Dengan demikian, bisnis BBG
kurang kompetitif dan tidak se fleksibel BBM. Ia juga lebih kaku daripada
elpiji yang lebih mudah disimpan dan didistribusikan. Jadi, pemanfaatan gas
bumi untuk bahan bakar atau bahan baku industri perlu waktu dan memerlukan
koordinasi mata rantai yang panjang, mulai dari produsen,
pengangkut/distributor, penjual, sampai konsumen.
Diperlukan investasi
infrastruktur besar dan persiapan yang panjang. Itu pun masih harus dicari
alternatif penggantinya bila terjadi gangguan pasokan.
Kekurangpahaman itu tampak
dalam kerancuan pola pikir para pembuat kebijakan yang seakan- akan melihat
pemanfaatan gas bumi dapat dilakukan secara instan. Dengan latar belakang di
atas, jelaslah pemanfaatan BBG perlu konsep, perencanaan, program, dan strategi
implementasi yang komprehensif serta matang.
BBG untuk Kendaraan
BBG dalam bentuk CNG untuk
kendaraan bermotor merupakan pemanfaatan gas bumi yang paling memerlukan waktu.
Untuk pengembangan ataupun pertumbuhan pemakaiannya butuh infrastruktur di dua
sisi: penyalur dan konsumen. Keduanya butuh investasi yang besar. Selain
dibutuhkan tempat pengisian kembali (refill/SPBBG)
yang mudah terjangkau, konsumen perlu memodifikasi mesinnya dengan membeli
peralatan khusus.
Konsumen juga harus rela
mengorbankan performa mesin, di samping daya angkut penumpang atau barang
berkurang dan daya jangkau lebih pendek.
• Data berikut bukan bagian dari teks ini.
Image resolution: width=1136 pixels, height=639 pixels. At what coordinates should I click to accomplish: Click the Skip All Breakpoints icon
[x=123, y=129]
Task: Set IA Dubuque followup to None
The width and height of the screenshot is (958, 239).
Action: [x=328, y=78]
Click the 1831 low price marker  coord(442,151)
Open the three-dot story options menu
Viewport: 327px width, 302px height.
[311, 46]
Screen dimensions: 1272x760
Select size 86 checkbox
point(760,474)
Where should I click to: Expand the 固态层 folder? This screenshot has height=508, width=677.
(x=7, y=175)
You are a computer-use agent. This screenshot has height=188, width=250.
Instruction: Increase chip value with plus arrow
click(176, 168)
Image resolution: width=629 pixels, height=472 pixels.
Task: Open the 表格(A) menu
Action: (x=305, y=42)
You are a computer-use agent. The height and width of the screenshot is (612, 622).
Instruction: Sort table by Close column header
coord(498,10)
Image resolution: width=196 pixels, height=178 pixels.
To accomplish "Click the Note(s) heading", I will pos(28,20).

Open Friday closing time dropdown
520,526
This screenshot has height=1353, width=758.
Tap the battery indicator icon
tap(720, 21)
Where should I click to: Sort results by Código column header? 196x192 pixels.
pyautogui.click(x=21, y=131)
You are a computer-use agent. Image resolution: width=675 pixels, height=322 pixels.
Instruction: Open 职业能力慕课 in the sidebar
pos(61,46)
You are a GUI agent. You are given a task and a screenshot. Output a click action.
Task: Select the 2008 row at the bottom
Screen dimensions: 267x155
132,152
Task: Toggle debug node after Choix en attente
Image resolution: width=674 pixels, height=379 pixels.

Ditambah lagi keraguan konsumen akan
aspek keselamatan, mengingat tabung CNG memiliki tekanan sangat tinggi (200-275
atmosfer/bar), 35 kali lebih tinggi daripada tabung LPG. Walaupun statistik
menunjukkan risiko tabung CNG tidak lebih tinggi dibandingkan tangki bensin.
Konsekuensi tersebut dapat
dilihat dari pengalaman Iran, Pakistan, Argentina, Brasil, dan India. Di
Argentina, misalnya, terdapat hampir 2 juta kendaraan dengan 1.800-an tempat
pengisian (SPBBG). Di situ terlihat perlu SPPBG dalam jumlah besar dengan rasio
1:1000 kendaraan.
Harga yang jauh lebih rendah
saja ternyata tak cukup menarik untuk memindahkan konsumen beralih ke BBG.
Bahkan, di Amerika Serikat—yang sudah memperkenalkan CNG sejak 1940-an,
populasi pemakainya sekarang hanya 120.000 kendaraan (dari total sekitar 400
juta kendaraan). Padahal, harga CNG hanya 30-40 persen dari harga BBM dan para
pemakainya diberi diskon pajak sangat menarik atas harga kendaraannya. Maka,
tak mengherankan bila negara-negara utama yang mendorong CNG selalu melakukan
”pemaksaan” melalui regulasi, ditambah insentif khusus bagi kendaraan umum.
Infrastruktur distribusinya pun dibangun pemerintah, ditambah insentif besar
bagi distributornya.
Bagaimana kita? Kita telah
mencobanya pada awal 1990-an, tetapi pemakaiannya tak berkembang, lalu surut.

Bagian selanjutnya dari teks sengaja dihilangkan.